Unbelievably, I listened to Ken Livingston (BBC News Night 17th) confrm this as a C.I.A. plot!!!

(I had piloted the Yamashiro Maru from Antwerp and had handed over to the river piot some 30 minutes earlier)


----------



## trotterdotpom (Apr 29, 2005)

Hard to believe that there was no inquiry (as stated in the article). There is always an inquiry, even if it's a whitewash.

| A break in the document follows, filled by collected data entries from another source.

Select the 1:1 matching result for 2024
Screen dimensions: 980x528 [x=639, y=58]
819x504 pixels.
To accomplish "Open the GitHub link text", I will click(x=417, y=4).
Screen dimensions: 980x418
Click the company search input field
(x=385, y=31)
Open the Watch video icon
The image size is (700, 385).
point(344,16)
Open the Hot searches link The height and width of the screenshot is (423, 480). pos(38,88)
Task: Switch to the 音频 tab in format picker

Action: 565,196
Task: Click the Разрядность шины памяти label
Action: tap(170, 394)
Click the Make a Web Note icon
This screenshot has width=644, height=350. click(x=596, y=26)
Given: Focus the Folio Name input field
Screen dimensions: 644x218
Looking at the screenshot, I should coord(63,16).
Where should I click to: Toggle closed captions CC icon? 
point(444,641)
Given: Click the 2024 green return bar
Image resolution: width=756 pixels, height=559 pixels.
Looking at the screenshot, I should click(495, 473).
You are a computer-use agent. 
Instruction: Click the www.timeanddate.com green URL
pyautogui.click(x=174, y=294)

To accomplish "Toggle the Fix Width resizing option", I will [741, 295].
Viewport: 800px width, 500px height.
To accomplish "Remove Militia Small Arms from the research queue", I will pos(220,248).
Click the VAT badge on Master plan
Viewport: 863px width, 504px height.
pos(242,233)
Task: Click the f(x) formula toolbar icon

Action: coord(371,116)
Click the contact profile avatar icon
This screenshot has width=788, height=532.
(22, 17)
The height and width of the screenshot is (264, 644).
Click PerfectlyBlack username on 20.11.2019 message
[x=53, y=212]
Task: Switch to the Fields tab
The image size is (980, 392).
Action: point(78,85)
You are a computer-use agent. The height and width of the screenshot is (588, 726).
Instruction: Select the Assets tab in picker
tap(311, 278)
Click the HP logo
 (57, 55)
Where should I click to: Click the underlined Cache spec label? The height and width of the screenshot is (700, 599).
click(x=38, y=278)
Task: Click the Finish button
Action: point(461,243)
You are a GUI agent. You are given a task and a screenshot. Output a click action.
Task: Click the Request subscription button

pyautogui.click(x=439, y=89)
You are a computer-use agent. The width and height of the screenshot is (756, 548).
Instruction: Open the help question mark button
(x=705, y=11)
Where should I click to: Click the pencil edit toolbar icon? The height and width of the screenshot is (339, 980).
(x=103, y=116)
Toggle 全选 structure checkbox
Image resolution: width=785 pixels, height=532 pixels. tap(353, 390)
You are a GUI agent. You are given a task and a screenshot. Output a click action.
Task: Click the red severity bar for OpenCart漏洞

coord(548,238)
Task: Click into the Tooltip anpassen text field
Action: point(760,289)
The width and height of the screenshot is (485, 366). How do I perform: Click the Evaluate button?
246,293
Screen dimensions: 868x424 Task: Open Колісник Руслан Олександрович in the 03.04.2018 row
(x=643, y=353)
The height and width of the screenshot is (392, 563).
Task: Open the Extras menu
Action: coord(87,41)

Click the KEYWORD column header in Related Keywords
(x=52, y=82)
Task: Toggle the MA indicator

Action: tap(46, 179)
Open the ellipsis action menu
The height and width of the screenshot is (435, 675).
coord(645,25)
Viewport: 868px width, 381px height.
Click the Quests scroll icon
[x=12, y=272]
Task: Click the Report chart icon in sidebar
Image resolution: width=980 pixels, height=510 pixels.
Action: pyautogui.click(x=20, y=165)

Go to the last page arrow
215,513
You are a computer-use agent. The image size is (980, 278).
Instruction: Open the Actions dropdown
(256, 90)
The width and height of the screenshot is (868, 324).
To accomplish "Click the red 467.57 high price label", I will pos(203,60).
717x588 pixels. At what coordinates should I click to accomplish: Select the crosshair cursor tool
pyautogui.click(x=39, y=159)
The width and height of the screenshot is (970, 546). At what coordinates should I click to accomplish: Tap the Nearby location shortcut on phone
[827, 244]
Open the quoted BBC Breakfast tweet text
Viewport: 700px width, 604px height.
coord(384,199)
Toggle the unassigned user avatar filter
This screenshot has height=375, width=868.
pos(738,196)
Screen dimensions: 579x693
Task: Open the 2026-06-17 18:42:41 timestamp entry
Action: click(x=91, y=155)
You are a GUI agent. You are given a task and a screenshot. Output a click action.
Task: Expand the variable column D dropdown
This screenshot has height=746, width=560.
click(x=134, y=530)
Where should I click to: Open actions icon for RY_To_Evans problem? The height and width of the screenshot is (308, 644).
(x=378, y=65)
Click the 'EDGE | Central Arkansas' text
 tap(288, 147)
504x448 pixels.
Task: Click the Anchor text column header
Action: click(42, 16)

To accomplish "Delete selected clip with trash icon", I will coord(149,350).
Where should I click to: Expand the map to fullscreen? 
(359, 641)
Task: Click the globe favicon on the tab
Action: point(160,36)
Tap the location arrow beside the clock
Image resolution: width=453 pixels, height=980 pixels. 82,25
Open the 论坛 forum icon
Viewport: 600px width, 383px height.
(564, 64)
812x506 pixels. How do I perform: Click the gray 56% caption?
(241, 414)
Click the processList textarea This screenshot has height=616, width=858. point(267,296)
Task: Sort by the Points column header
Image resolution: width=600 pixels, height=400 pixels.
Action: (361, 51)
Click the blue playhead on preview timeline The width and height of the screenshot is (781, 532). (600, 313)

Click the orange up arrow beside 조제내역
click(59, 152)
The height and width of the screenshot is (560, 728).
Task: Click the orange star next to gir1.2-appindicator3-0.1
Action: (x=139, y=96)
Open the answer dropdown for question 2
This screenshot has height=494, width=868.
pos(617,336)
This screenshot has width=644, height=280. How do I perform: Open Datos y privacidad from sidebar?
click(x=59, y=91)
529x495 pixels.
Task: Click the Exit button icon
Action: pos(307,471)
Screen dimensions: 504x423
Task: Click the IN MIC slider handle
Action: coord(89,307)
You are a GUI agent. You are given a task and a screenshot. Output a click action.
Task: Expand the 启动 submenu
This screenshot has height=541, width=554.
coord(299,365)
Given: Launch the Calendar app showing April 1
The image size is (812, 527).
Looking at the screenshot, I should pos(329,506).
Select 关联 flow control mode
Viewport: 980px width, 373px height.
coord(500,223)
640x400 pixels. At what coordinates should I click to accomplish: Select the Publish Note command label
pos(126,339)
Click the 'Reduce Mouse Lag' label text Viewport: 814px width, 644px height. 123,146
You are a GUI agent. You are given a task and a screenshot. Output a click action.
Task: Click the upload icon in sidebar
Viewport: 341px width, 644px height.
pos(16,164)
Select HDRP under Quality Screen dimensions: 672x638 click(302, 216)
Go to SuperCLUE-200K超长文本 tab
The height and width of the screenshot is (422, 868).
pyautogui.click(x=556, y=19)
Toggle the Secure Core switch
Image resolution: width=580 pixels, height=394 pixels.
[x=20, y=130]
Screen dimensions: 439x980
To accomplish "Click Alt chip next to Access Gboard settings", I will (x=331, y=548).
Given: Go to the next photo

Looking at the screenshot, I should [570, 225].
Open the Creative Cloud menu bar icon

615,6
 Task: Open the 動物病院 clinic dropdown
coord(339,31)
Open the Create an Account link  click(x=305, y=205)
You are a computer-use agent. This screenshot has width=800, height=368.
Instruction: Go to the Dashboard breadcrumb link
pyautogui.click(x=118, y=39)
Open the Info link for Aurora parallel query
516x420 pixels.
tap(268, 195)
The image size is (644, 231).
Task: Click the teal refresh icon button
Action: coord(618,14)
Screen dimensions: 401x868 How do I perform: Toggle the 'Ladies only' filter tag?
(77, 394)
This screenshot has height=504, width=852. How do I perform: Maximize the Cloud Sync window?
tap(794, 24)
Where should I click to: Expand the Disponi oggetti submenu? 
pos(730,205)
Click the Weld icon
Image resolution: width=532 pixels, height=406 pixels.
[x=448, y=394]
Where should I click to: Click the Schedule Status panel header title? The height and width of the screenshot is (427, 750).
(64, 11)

The CIA did lots of wacky things - didn't they try to kill Castro with an exploding cigar? Do you reckon the river pilot was a CIA man, Hugh?

John T

PS I heard that the bus service in Cuba is stiil rubbish.


----------



## Hugh Ferguson (Sep 4, 2006)

Jack Anderson, Washington Post jounalist started this legend!
I recall having to spend an extra night in Antwerp on account of the Yamashiro Maru being delayed coasting from Liverpool on account of bad weather.

Fog definitely thickened as we approached Gravesend and I can remember all bedlam breaking out in Gravesend Reach as I relaxed in the Clarendon Hotel.


----------



## Pete D Pirate (Jan 8, 2014)

Hugh,
What have you been able to make of the cause of that collision?

I could, though, understand why the CIA would want to sink a load of Leyland buses - they were amongst the best around in 1964.

p.s. I'll bet the Cubans are still running 'em.


----------



## Hugh Ferguson (Sep 4, 2006)

Pete D Pirate said:


> Hugh,
> What have you been able to make of the cause of that collision?
> 
> I could, though, understand why the CIA would want to sink a load of Leyland buses - they were amongst the best around in 1964.
> ...


 No more than what is contained in my first post; out of my district and I neverr knew, or met, either of the River pilots.


----------



## Aberdonian (Apr 7, 2011)

*Lashings*

The times when passing the keeled-over Magdeburg in the river, and seeing those buses still securely in place on deck, I thought the sight a good advertisement for the rigging firm who carried out the lashing!

Keith


----------



## PeterMoore (Jul 27, 2014)

Aberdonian said:


> The times when passing the keeled-over Magdeburg in the river, and seeing those buses still securely in place on deck, I thought the sight a good advertisement for the rigging firm who carried out the lashing!
> 
> Keith


Tilbury in the background...


----------



## Hugh Ferguson (Sep 4, 2006)

Try this:- https://www.google.co.uk/?gws_rd=ssl#q=MARINE+ACCIDENTS+THAMES+YAMASHIRO+MARU+


----------



## GROWLER (Sep 19, 2010)

Keith our Aberdonian mentions the quality of the lashing .
There are extensive comments in past postings from our now departed friend
Stan Mayes who was more than a little involved in the securing of deck cargo on the MAGDEBURG for White,s riggers.


----------



## Tony Collins (Aug 29, 2010)

Some of those buses that sank into the Thames, later served as race-car transporters for a well-known (at the time) Formula One team.


----------



## billmaca (Jan 14, 2006)

Didn't she get lost in the bay when being towed away, maybe the CIA was to blame for the bad weather to,seen her quite a lot when on a Norwegian ship (North Star) working Jamaica and back every 3 weeks or so.


----------



## Hugh Ferguson (Sep 4, 2006)

billmaca said:


> Didn't she get lost in the bay when being towed away, maybe the CIA was to blame for the bad weather to,seen her quite a lot when on a Norwegian ship (North Star) working Jamaica and back every 3 weeks or so.


 Ask Ken Livingston, he would know!


----------